If you’re looking for something to make those long holiday drives a little more interesting, the DriveGain iPhone App promises to cut your gas bill by about 15% through teaching you to drive more efficiently.
The app gives penny-pinching commuters and cost-conscious city drivers visual and audio feedback on what changes they can make to their driving style to help them save fuel. Developed in the UK and first launched for cars with manual transmissions only, the latest version works on automatics too.
Cult of Mac talked with DriveGain CEO Simon East on the challenges of testing it with his own ride — and why the app is not like having a nagging backseat driver.

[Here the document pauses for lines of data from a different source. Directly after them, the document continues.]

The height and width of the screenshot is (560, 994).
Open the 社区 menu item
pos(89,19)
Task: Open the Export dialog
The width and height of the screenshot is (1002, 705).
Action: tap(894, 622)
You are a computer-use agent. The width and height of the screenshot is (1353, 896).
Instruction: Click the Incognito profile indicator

CoM: How does the software work?
Simon East: The software uses the GPS and other sensors in the iPhone to work out how you are driving your car. The software works out in real-time how you could drive using less fuel and gives you audio and visual feedback on what you are doing right and where you can improve.

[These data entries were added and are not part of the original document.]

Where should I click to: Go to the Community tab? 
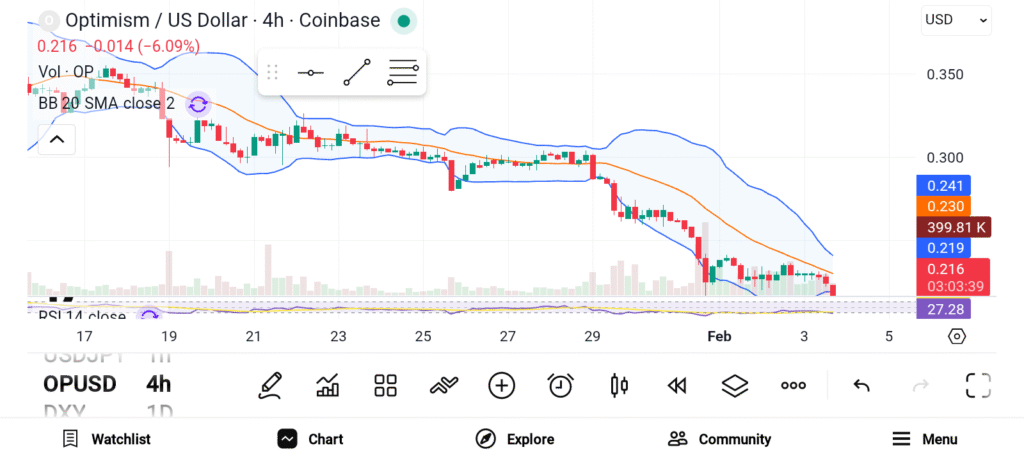(x=719, y=439)
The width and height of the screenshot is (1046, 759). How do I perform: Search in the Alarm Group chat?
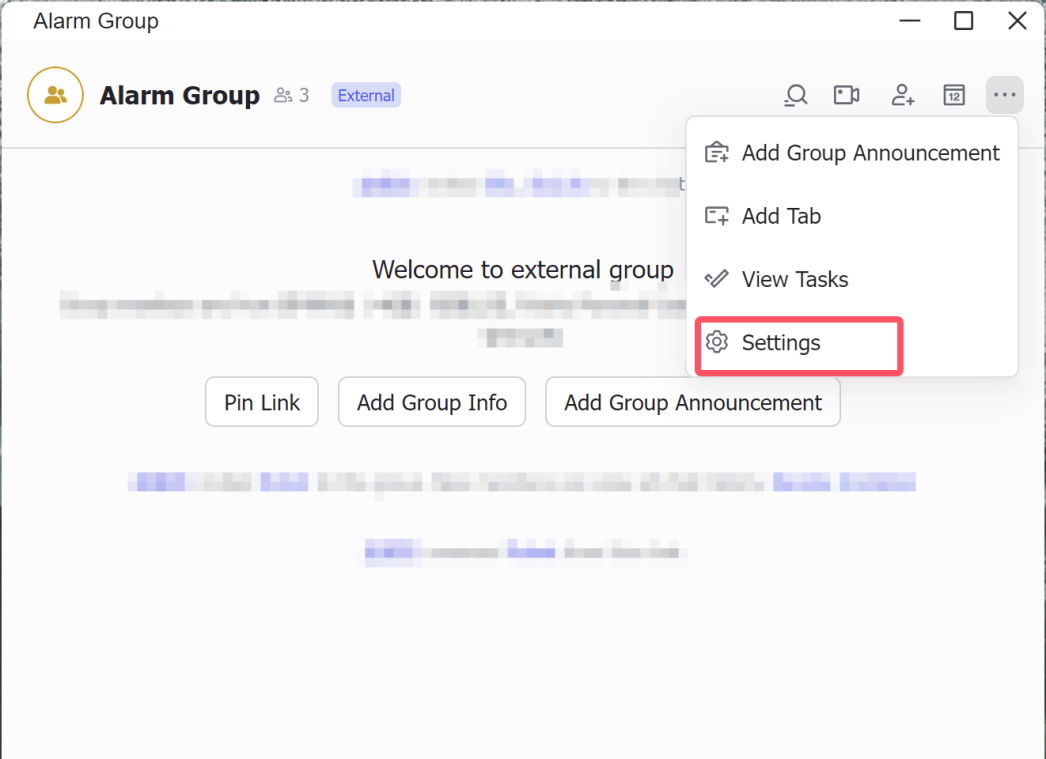coord(795,95)
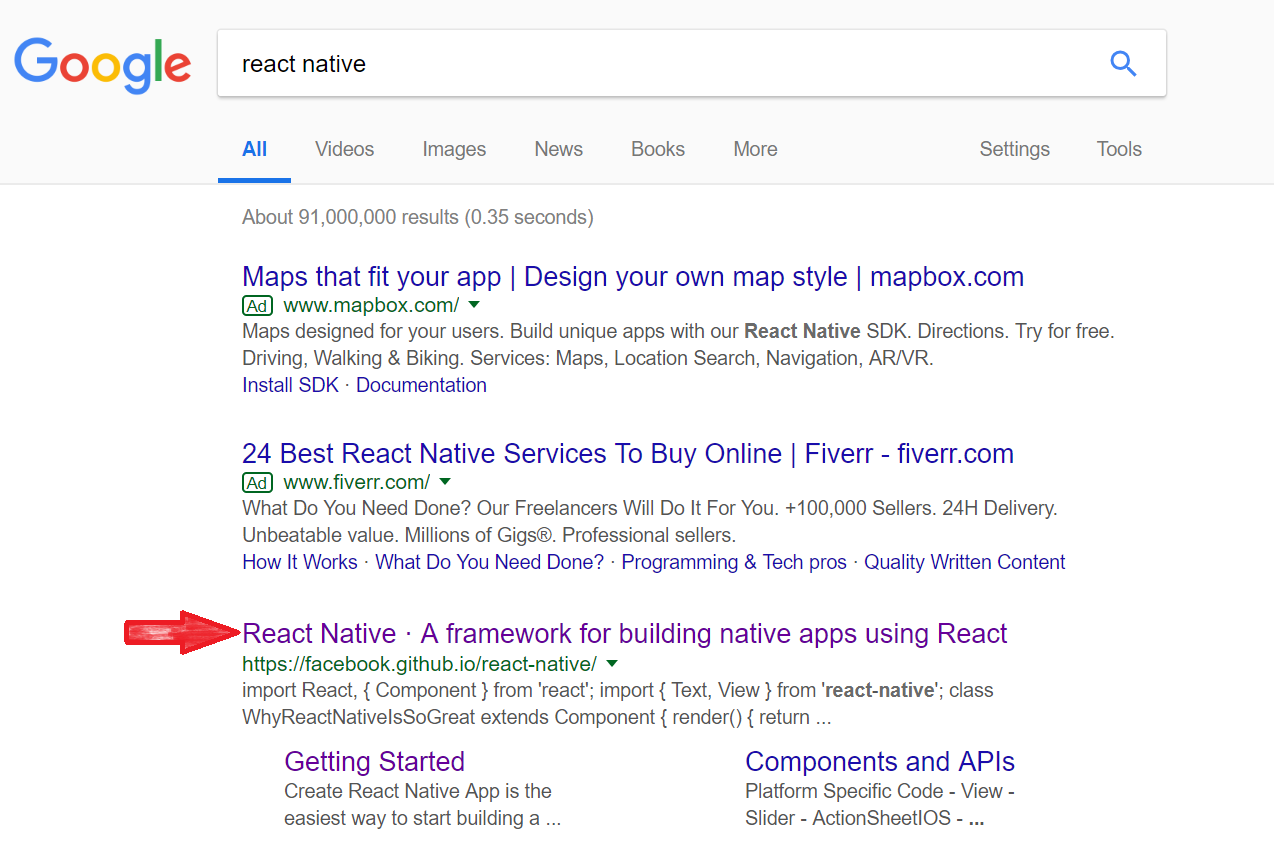Click the Programming & Tech pros link
The image size is (1274, 846).
pos(733,562)
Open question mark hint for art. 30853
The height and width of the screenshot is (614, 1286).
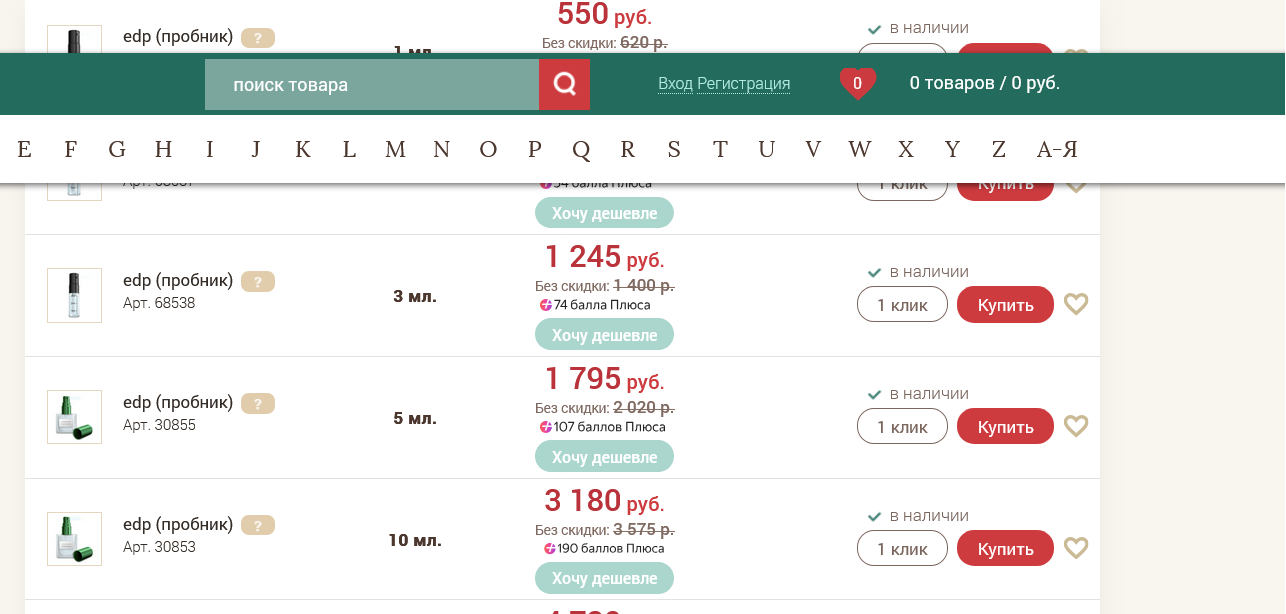pyautogui.click(x=258, y=526)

CoM: Is there any kind of admonishment for driving wastefully?
SE: We worked very carefully on the driving feedback so that it is not “telling you off” all the time.
If it did this, people would just stop using the application. Instead the application concentrates on the things you are doing well and tries to limit negative feedback to correcting really big mistakes.
We were also careful to make sure that with the audio messages the application does not endlessly and annoyingly repeat feedback.
CoM: What cars does it work with?
SE: It works with all standard automatic and manual cars (petrol and diesel). The only cars we don’t support currently are hybrids and electric vehicles.
CoM: How many downloads so far?
We have had over 5,500 downloads of the DriveGain and CarEconomy applications so far. We have only just added support for automatic cars so we are expecting the take-up to rise substantially now.
CoM: Have you tested it with your own car?
SE: Yes, I drive with it all the time. I drive a Mazda 6. My experience has been that driving in a fuel-efficient way becomes an interesting challenge in itself – also, it definitely improves your attention to what other drivers are doing since a big part of driving economically is anticipating if you are going to need to slow down or stop further ahead.